# [check exercise] Perturbation theory

1. Sep 15, 2015

### bznm

I have solved this exercise, but I'm not sure that it is good. Please, can you check it? A lot of thanks!!

1. The problem statement, all variables and given/known data

The hamiltonian is $H_0=\epsilon |1><1|+5/2 \epsilon (|2><2|+|3><3|)$
The perturbation is given by $\Delta(|2><3|+|3><2|)$

Discuss the degeneration of H0.
Using perturbation theory, find energy-level shift and their eigenvectors.
Solve *exaclty* the problem with $H=H_0+V$
Consider $\Delta=\epsilon/2$ . In t=0, the system is described by $|s(0)>=|2>$,. Find $|s(t)>$

2. The attempt at a solution
H is degenerative: the eigenvalue relative to the vector |1> is epsilon. But vectors |2> and |3> have the same eigenvalue.

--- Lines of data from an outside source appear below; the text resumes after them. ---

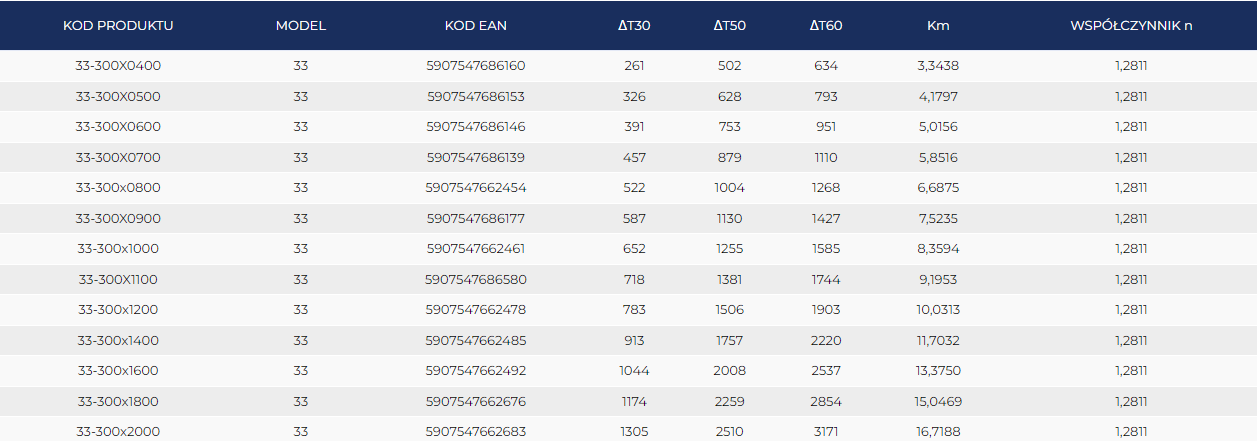Select the Km value 5,8516

(x=938, y=157)
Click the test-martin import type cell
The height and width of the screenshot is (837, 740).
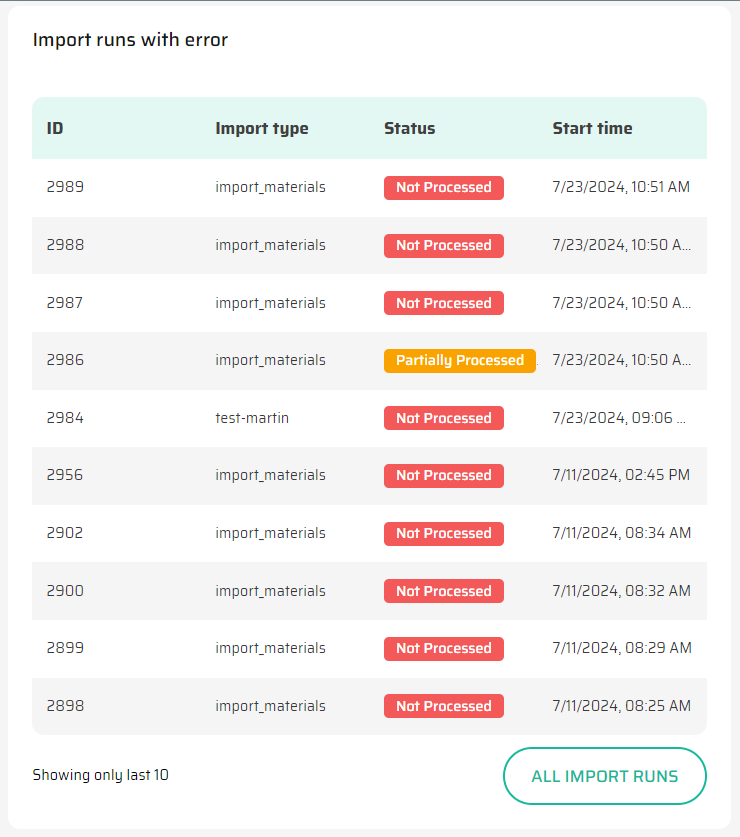252,418
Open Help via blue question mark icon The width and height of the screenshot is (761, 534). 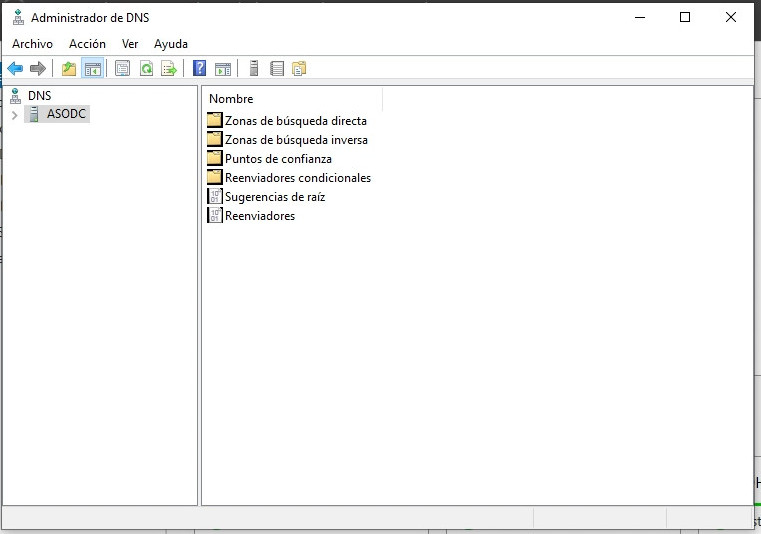[200, 69]
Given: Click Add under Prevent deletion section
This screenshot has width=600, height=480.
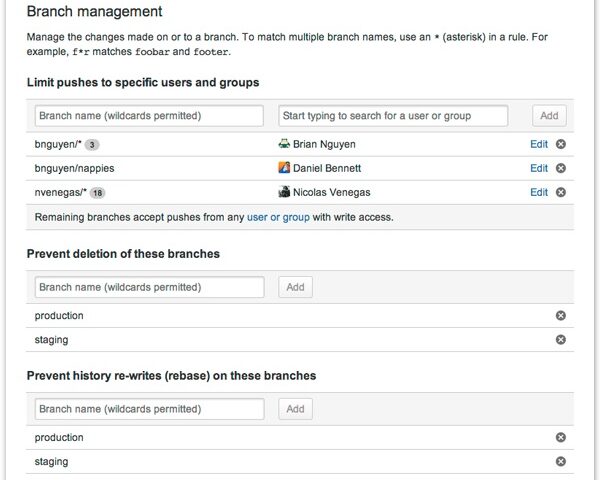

The energy level related to |1> hasn't energy shift produced by V.
Energy shifts for |2> and |3> are $\pm \Delta$

For $\lambda=\Delta$ the eigenvector is $|v_1>=1/ \sqrt 2 (|2>+|3>)$
For $\lambda=- \Delta$ the eigenvector is $|v_2>=1/ \sqrt 2 (|2>-|3>)$

The exactly resolution of the problem, give me the eigenvalues: $\lambda_1= \epsilon$, $\lambda_2= 5/2 \epsilon + \Delta$, $\lambda_3= \epsilon$. The corresponding eigenvectors are $v_0=|1>$, $|v_1>=1/ \sqrt 2 (|2>+|3>)$ ,$|v_2>=1/ \sqrt 2 (|2>-|3>)$

The last point is the one that I'm not so sure that could be good:

I have written |2> as linear combination of |v_1> and v_2>:
$|2>= 1/ \sqrt 2 (|V_1>+|v_2>$, so
$|s(t)>=e^{-iHt/ \hbar} 1/ \sqrt 2 (|V_1>+|v_2>)= 1/ \sqrt 2 e^{-i2 \epsilon t / \hbar} (|v_2>+e^{-i \epsilon t / \hbar} |v_1>)$

2. Sep 15, 2015

### blue_leaf77

Check again your value for $\lambda_3$.

3. Sep 15, 2015

### bznm

Oh, I'm sorry! I have done a typo.. :(
$\lambda_3 =5/2 \epsilon - \Delta$

4. Sep 15, 2015

### blue_leaf77

The eigenvalues of the new Hamiltonian give you the new energy level corresponding to $|v_1\rangle$, $|v_2\rangle$, and $|v_3\rangle$. Therefore $e^{-iHt/\hbar}|v_i \rangle = e^{-iH\lambda_i t/\hbar}|v_i \rangle$ for $i=1,2,3$.

5. Sep 15, 2015

### bznm

mmh.. I haven't understood.. where was I wrong?

6. Sep 15, 2015

### blue_leaf77

Ah sorry I just realized we are using different indexing for the new states. Yes your answer is correct.